# YOUR OBJECTIVE:
Please repeat exactly the lines from the one containing "The height and" to the end of the entries below, both included, and omit all pictures.

Records from a data collection
------------------------------------------------

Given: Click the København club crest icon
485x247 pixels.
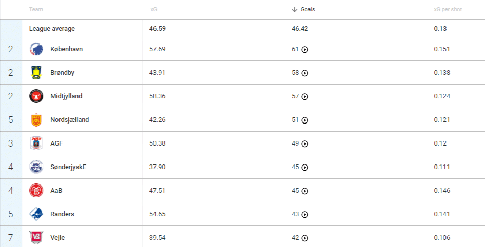Looking at the screenshot, I should (36, 49).
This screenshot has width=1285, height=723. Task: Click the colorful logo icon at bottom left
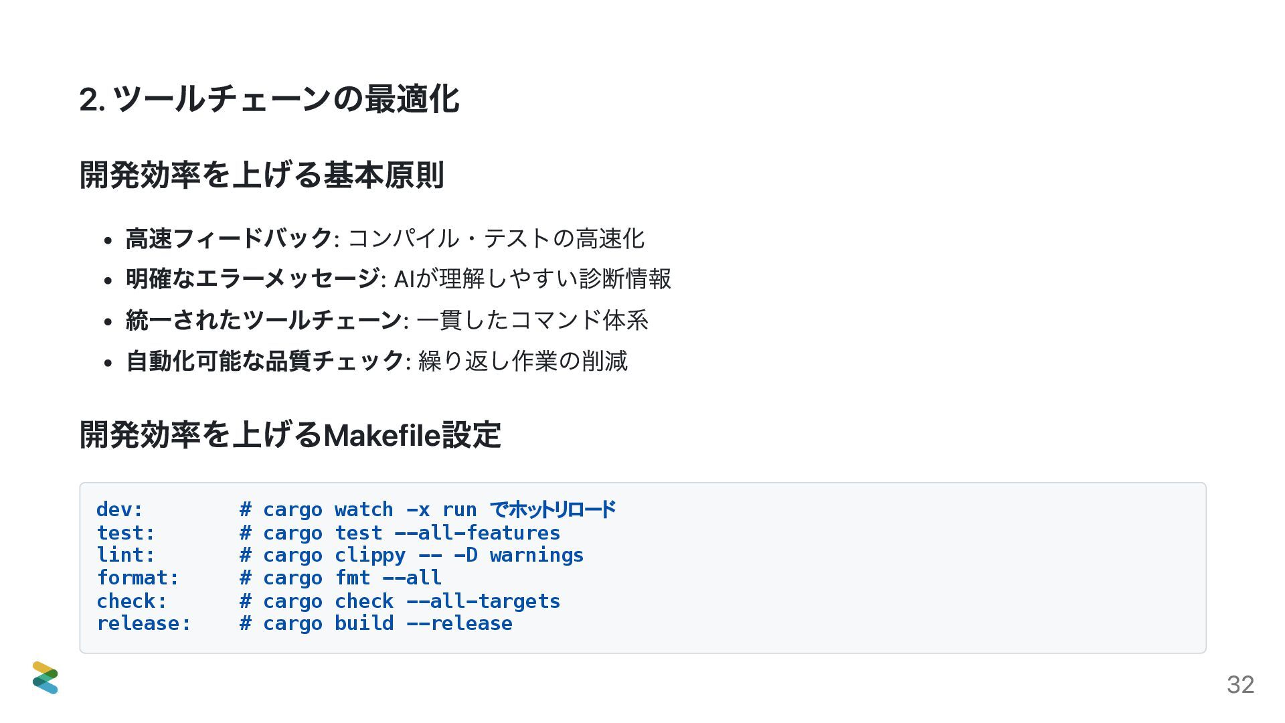coord(46,677)
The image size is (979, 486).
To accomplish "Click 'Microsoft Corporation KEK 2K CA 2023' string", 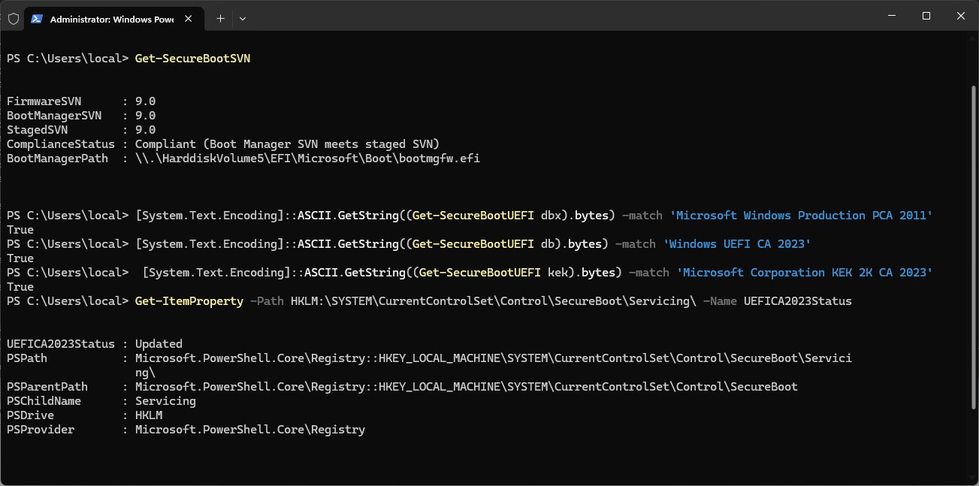I will click(805, 273).
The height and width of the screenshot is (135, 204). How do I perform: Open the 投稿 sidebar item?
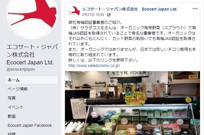pos(12,134)
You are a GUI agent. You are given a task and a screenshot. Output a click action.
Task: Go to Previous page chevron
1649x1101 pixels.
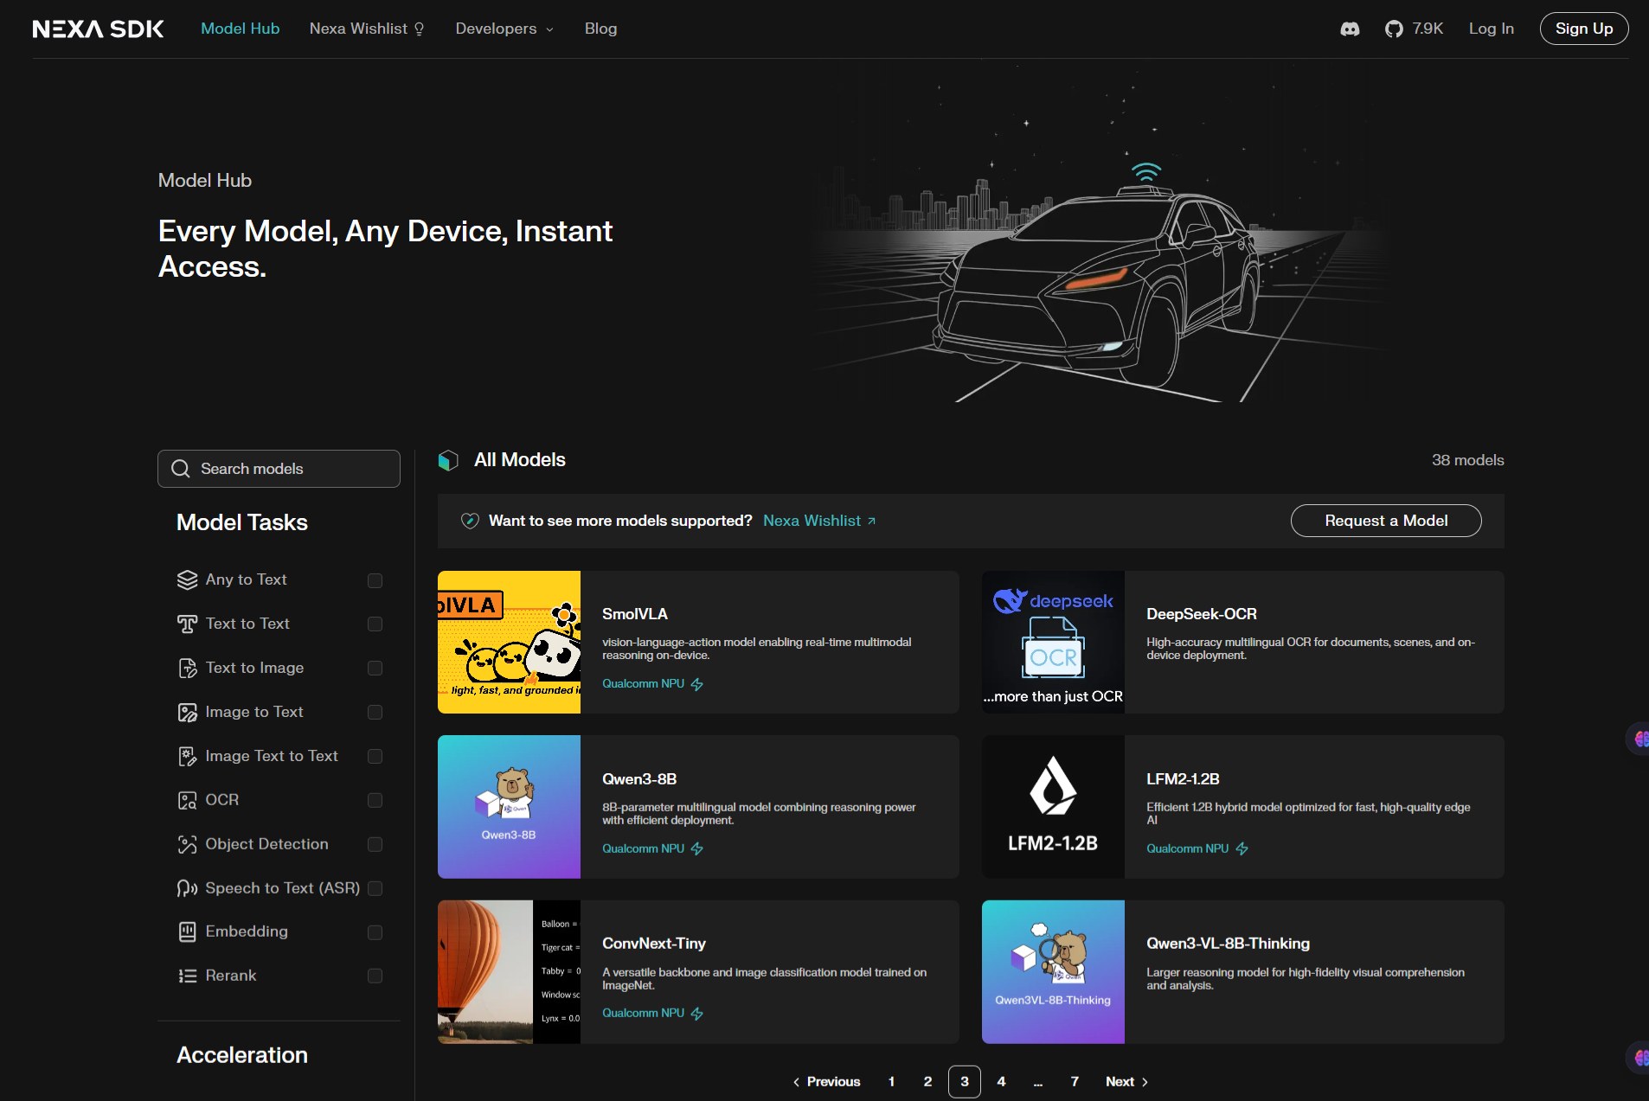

------------------------------------------------

# FINISHED TASK:
The height and width of the screenshot is (135, 204). How do I perform: Open the 投稿 sidebar item?
pos(12,134)
You are a GUI agent. You are given a task and a screenshot. Output a click action.
Task: Go to Previous page chevron
1649x1101 pixels.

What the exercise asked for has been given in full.